- _Activity_: Please copy out the entries below exactly, beginning with the line that contains "Best Sellers (35, 159)" and ending with the line that contains "Necklaces (50, 136)", and include nothing outside that span.

┌──

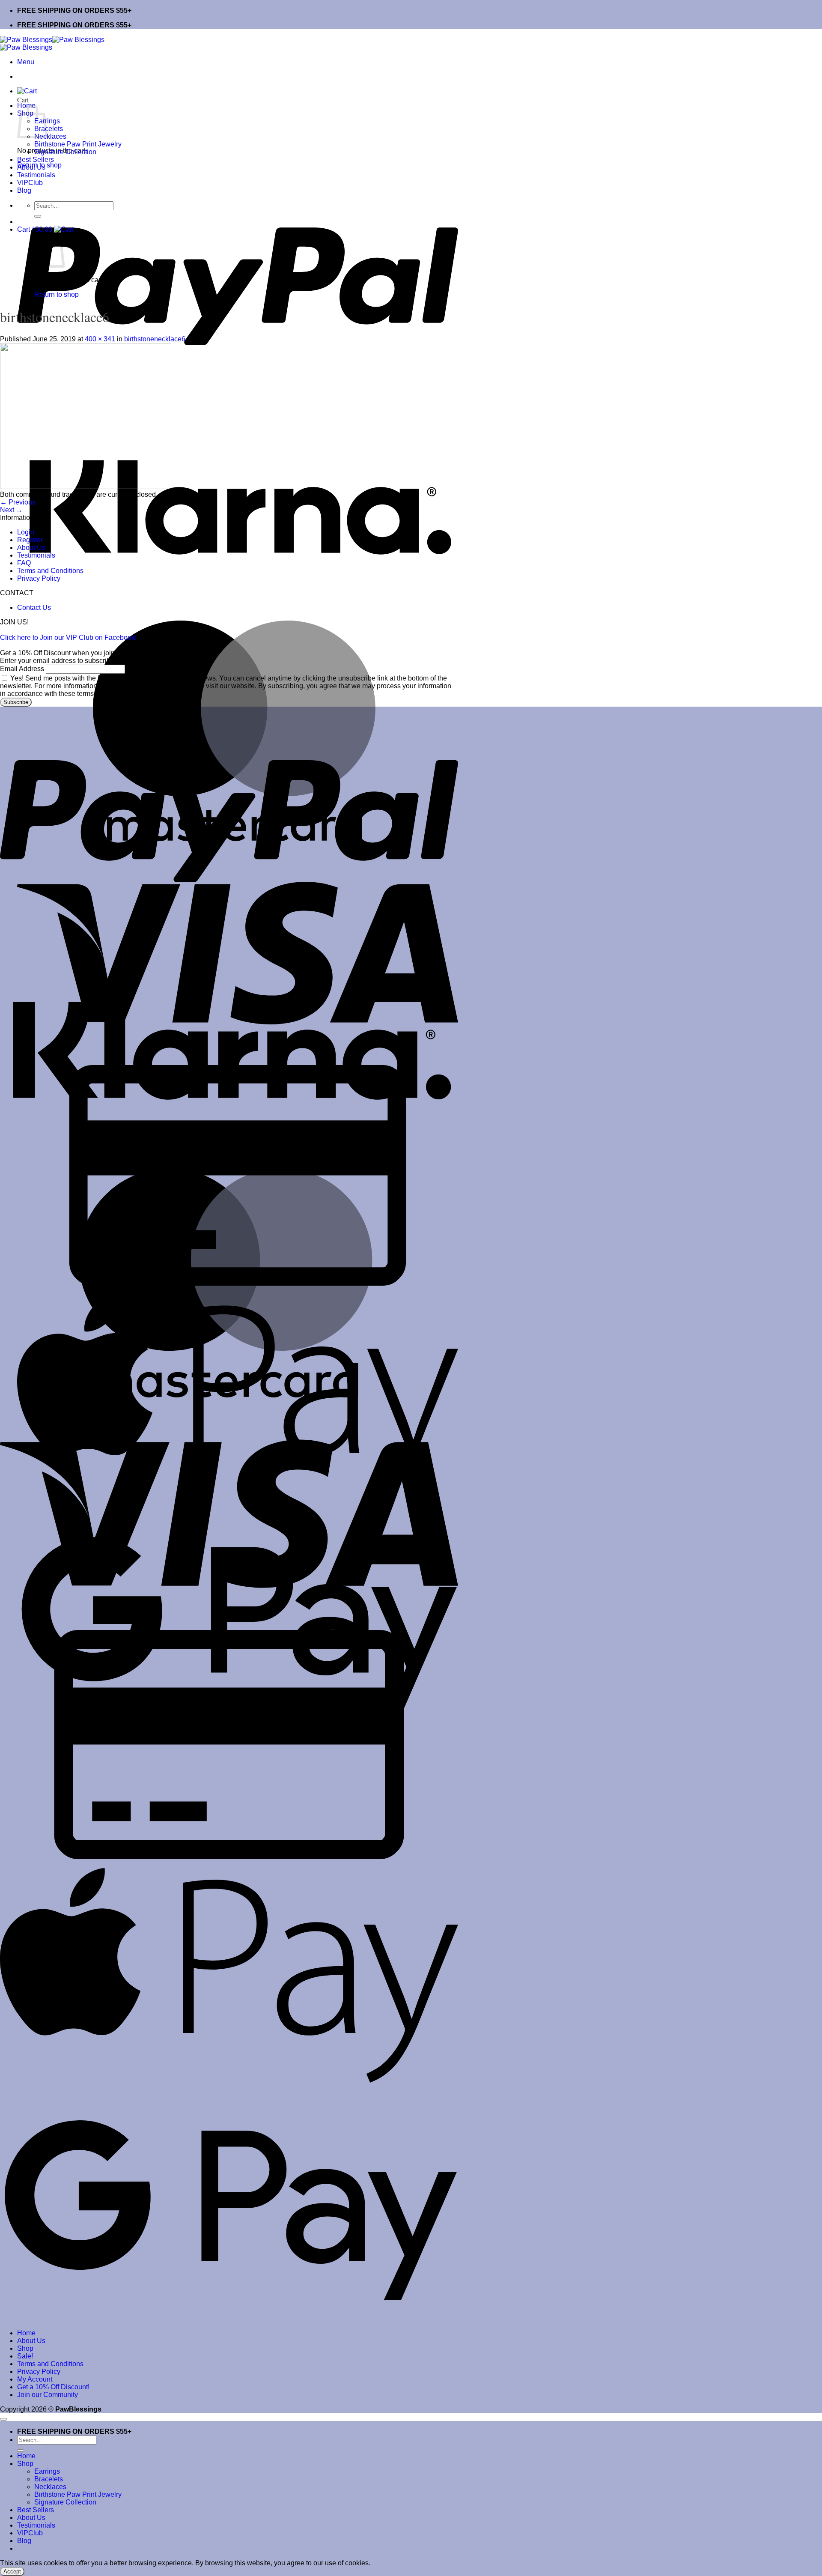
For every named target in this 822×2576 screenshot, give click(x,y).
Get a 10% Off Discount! (53, 2387)
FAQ (24, 563)
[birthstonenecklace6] (85, 486)
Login (25, 532)
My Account (34, 2379)
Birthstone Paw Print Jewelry (78, 144)
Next (11, 509)
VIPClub (30, 182)
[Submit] (37, 216)
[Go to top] (3, 2419)
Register (30, 539)
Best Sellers (35, 159)
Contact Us (34, 607)
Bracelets (48, 128)
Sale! (25, 2356)
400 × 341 (100, 339)
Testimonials (36, 175)
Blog (24, 190)
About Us (31, 167)
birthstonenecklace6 (154, 339)
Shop (25, 2348)
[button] (25, 62)
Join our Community (47, 2394)
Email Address (22, 668)
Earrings (47, 2471)
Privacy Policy (38, 578)
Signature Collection (65, 151)
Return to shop (56, 294)
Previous (18, 502)
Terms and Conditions (50, 570)
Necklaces (50, 136)
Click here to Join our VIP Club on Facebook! (68, 637)
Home (26, 2333)
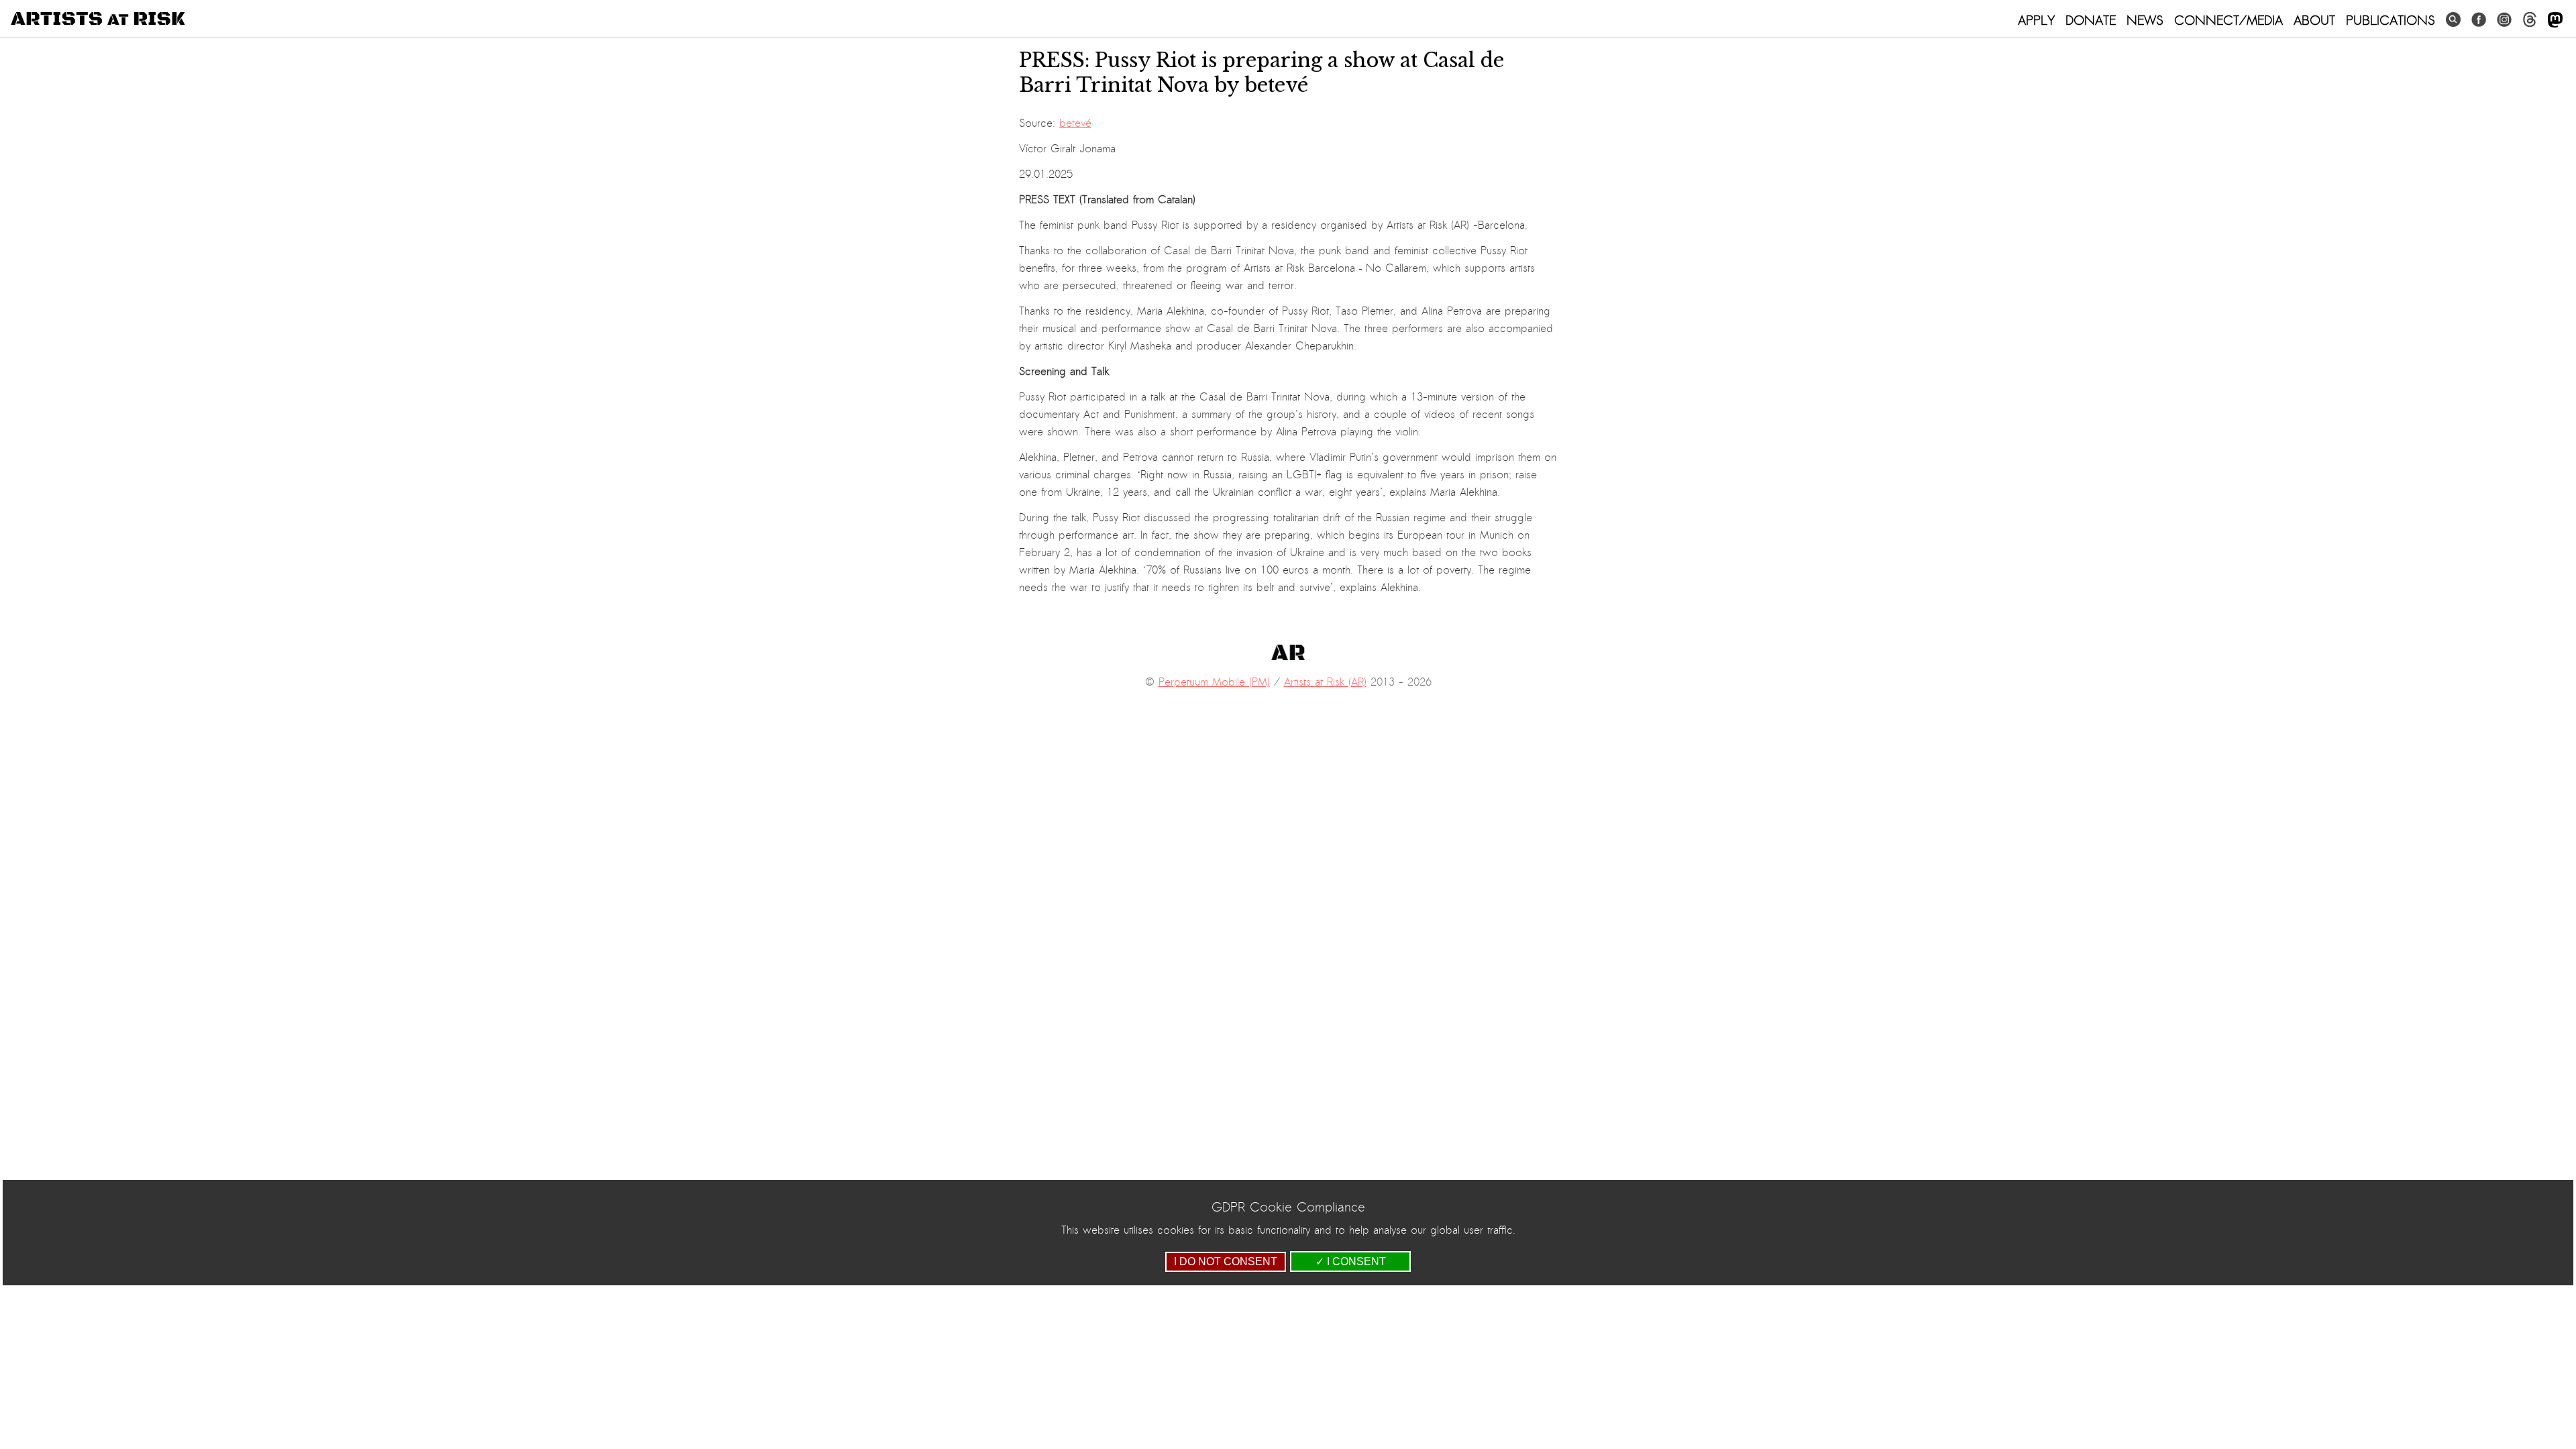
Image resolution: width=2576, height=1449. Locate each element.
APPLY (2036, 20)
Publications (2390, 20)
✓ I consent (1351, 1261)
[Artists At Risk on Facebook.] (2479, 20)
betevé (1075, 123)
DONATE (2090, 20)
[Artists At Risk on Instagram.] (2504, 20)
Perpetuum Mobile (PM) (1214, 682)
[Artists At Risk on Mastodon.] (2555, 20)
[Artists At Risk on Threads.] (2530, 20)
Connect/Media (2228, 20)
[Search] (2453, 20)
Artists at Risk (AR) (1325, 682)
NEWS (2145, 20)
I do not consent (1225, 1261)
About (2314, 20)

└──

- _Answer box_:
Best Sellers (35, 159)
Contact Us (34, 607)
Bracelets (48, 128)
Sale! (25, 2356)
400 × 341 (100, 339)
Testimonials (36, 175)
Blog (24, 190)
About Us (31, 167)
birthstonenecklace6 (154, 339)
Shop (25, 2348)
[button] (25, 62)
Join our Community (47, 2394)
Email Address (22, 668)
Earrings (47, 2471)
Privacy Policy (38, 578)
Signature Collection (65, 151)
Return to shop (56, 294)
Previous (18, 502)
Terms and Conditions (50, 570)
Necklaces (50, 136)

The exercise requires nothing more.